» Exercise aim: Pictures aside, copy exactly each line from the one that holds "Where should I" through the last line of the records below.

##### Exercise input

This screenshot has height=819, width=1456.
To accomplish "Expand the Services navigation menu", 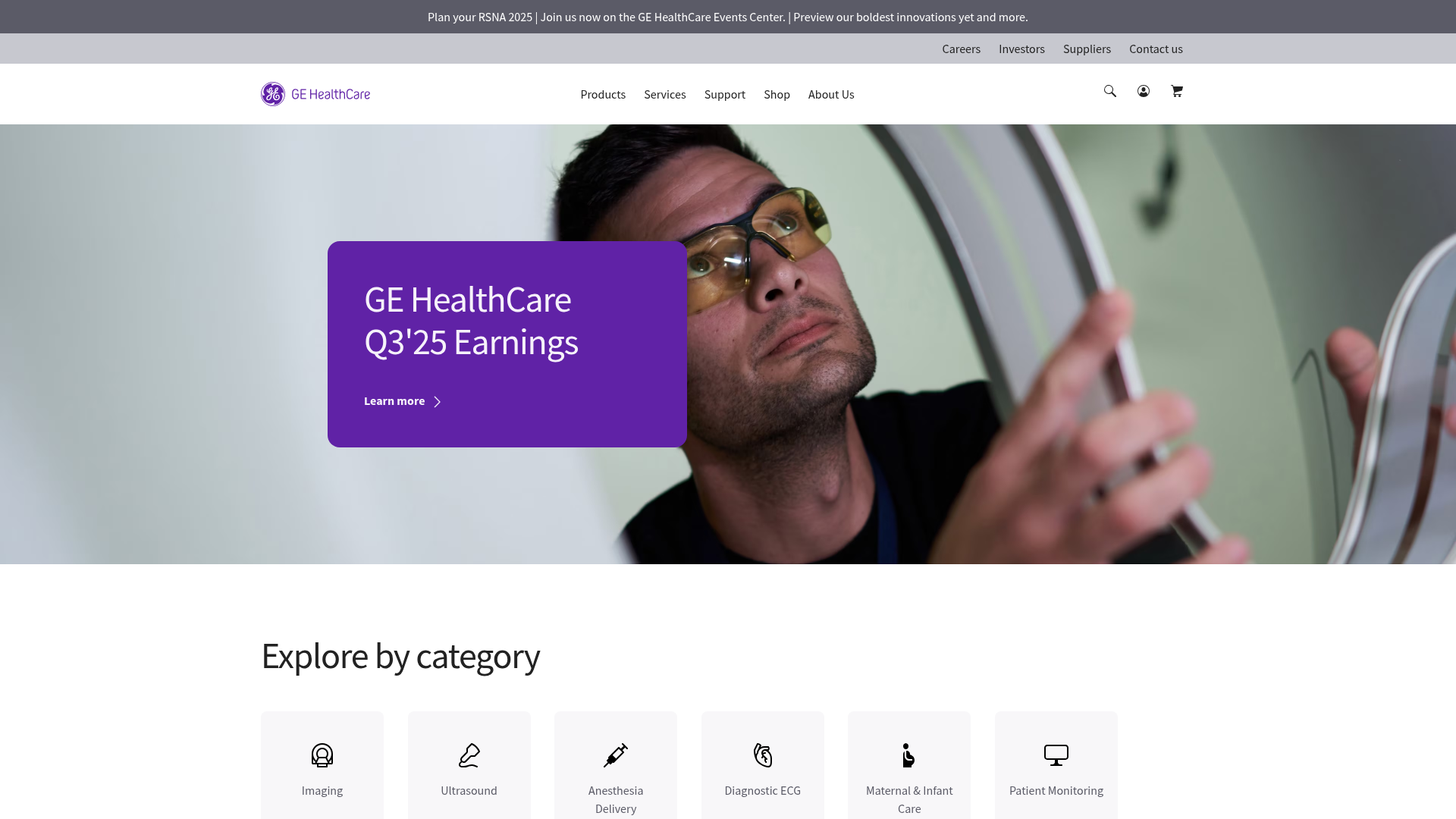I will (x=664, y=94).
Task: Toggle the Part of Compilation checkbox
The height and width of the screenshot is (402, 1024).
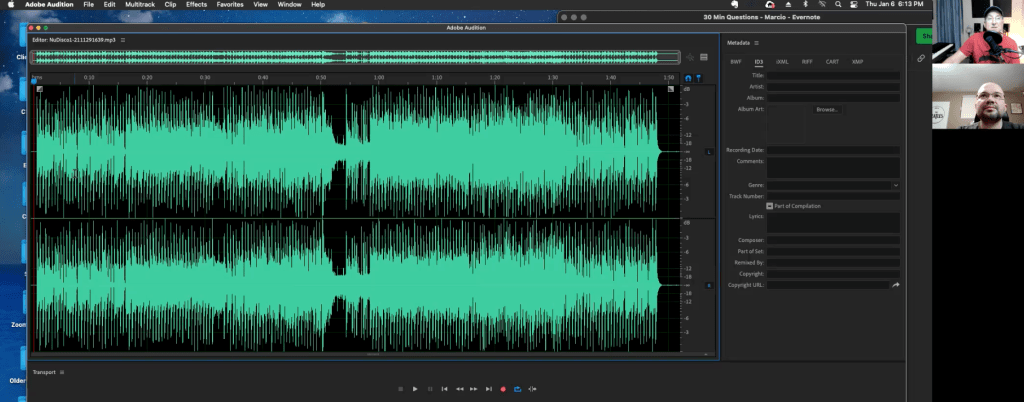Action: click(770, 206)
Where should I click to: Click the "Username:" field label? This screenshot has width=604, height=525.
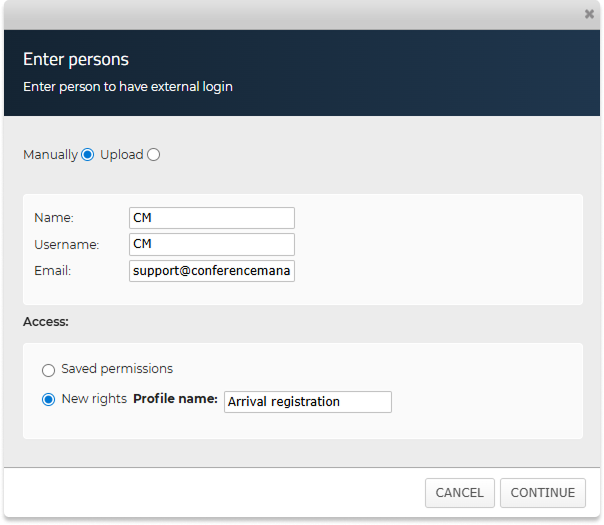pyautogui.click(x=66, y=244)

##########

» Result of this task:
Where should I click to: Click the "Username:" field label? This screenshot has width=604, height=525.
pyautogui.click(x=66, y=244)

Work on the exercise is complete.